Re: Lead dioxide smoke



To my knowledge these smokes were patented in the 1930s. Ellern lists 3
compositions under "Inorganic Colored Smokes." Yellow is made with 66 potassium
dichromate, 20 bismuth tetroxide, and 14 magnesium powder. Orange is 35
potassium dichromate, 50 lead dioxide, and 15 magnesium. Brown is 35 lead
dioxide, 50 cupric oxide, and 15 magnesium powder. According to Ellern's
footnote 328, these are covered under US Pats. Nos. 1,920,254 (1933); 1,975,099
(1934); 1,975,785 (1934); and 2,091,977 (1937).

I have not seen any published or manuscript formulae for compositions of this
type earlier than these patents. If you have a "late 19th-century" citation, I'd
be very curious to know what it is. It wouldn't be the first time someone
patented an idea that in fact had long history in prior art (cf. Ralph Degn's
patent on titanium whistles!).

Ellern describes these compositions as yielding "smoke puffs." Lead dioxide is a
vigorous oxidizer, and in my experience (using fine magnesium powder) the orange
smoke when confined in a report case makes a respectable bang accompanied by a
flash and a nice puff of smoke which is, I suspect, finely divided red lead, the
product of an incomplete reduction of the lead dioxide. I'd sooner call it an
"orange smoke report." Such a composition could be used with nice effect in
Maltese-style daytime shells of timed rings of small reports.

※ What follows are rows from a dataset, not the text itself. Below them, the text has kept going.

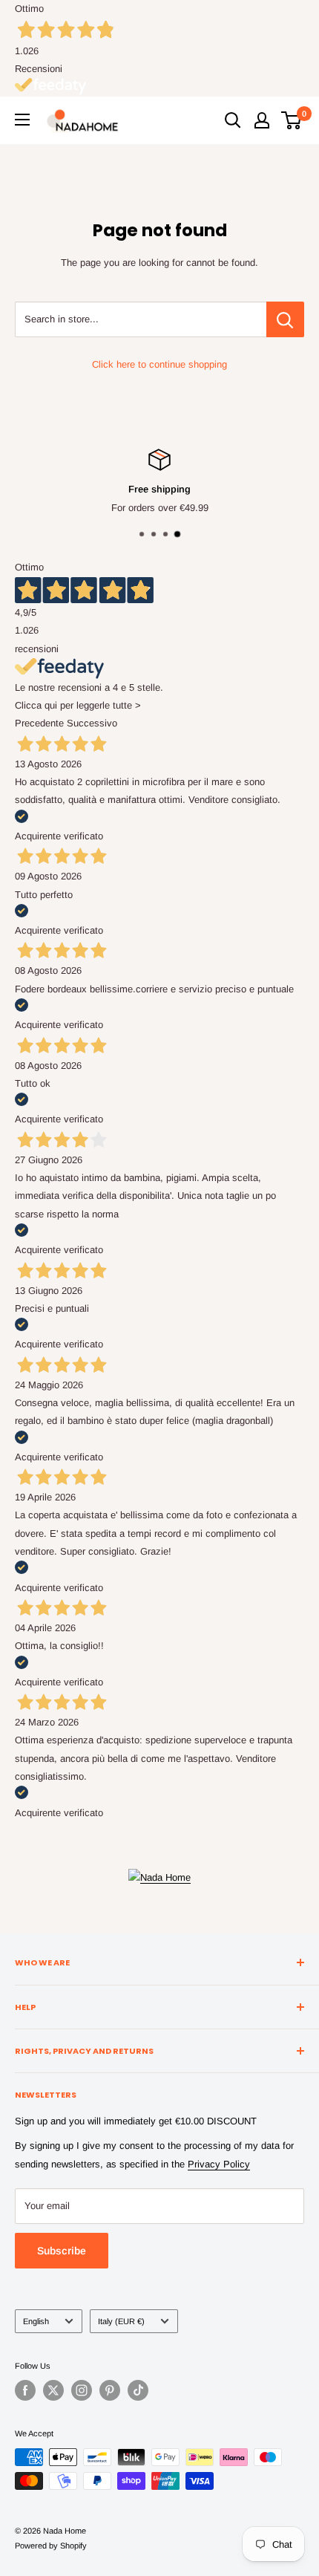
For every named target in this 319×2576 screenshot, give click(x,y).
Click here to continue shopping (159, 364)
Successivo (92, 723)
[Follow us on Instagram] (81, 2390)
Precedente (39, 723)
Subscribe (61, 2251)
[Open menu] (22, 120)
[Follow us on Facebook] (25, 2390)
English (36, 2321)
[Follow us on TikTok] (138, 2390)
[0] (292, 120)
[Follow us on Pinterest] (109, 2390)
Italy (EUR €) (121, 2321)
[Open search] (233, 120)
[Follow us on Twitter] (53, 2390)
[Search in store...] (285, 319)
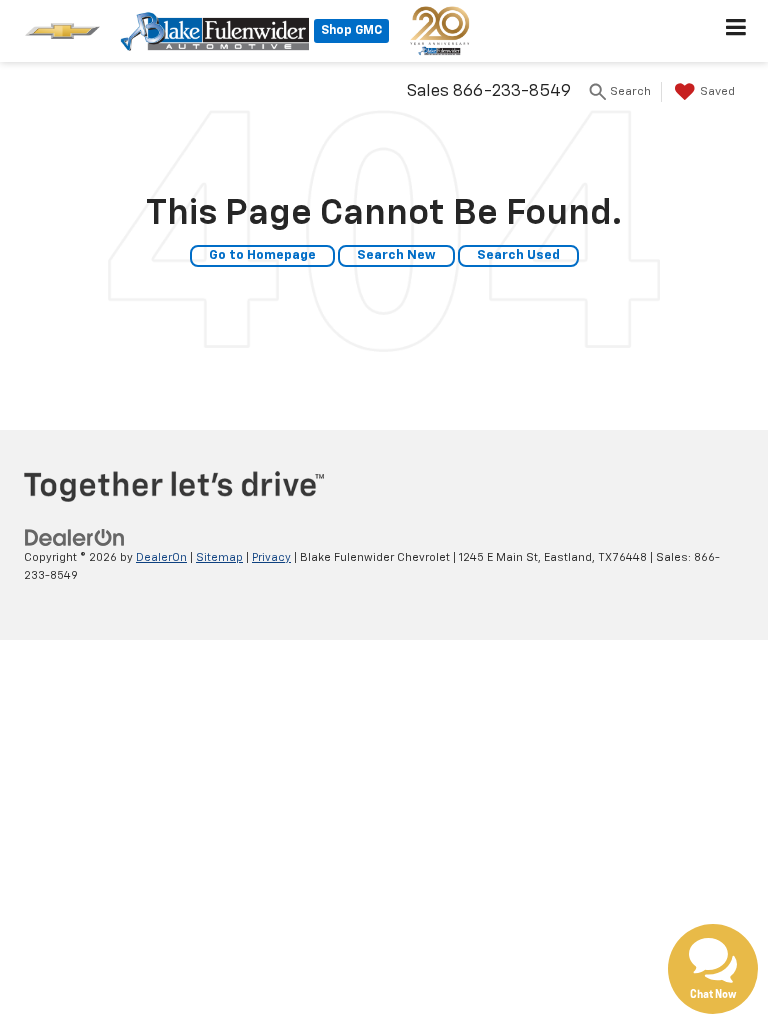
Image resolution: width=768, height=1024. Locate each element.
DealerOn (161, 557)
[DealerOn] (75, 537)
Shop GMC (351, 31)
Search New (396, 255)
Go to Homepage (262, 255)
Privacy (271, 557)
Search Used (518, 255)
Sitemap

I have not tried the other two compositions, but expect they would be similar in
their performance. They all function by a sort of Goldschmidt reaction; the
yellow smoke given by the yellow composition would largely be bismuth trioxide,
from incomplete reduction of the tetroxide; while the brown would be produced by
a mixture of red lead (as in the orange smoke) and elemental copper from the
reduction of cupric oxide. Note the similarity of the brown smoke to 'dragon's
egg' compositions.




In article <1146236049.896362.216600@xxxxxxxxxxxxxxxxxxxxxxxxxxxx>, John Reilly
says...

Anyone have experience with lead dioxide smokes? Evidently it was used
in the late 19th century as a military signal smoke (yellow brown);
probably similar to realgar smokes but easier to get.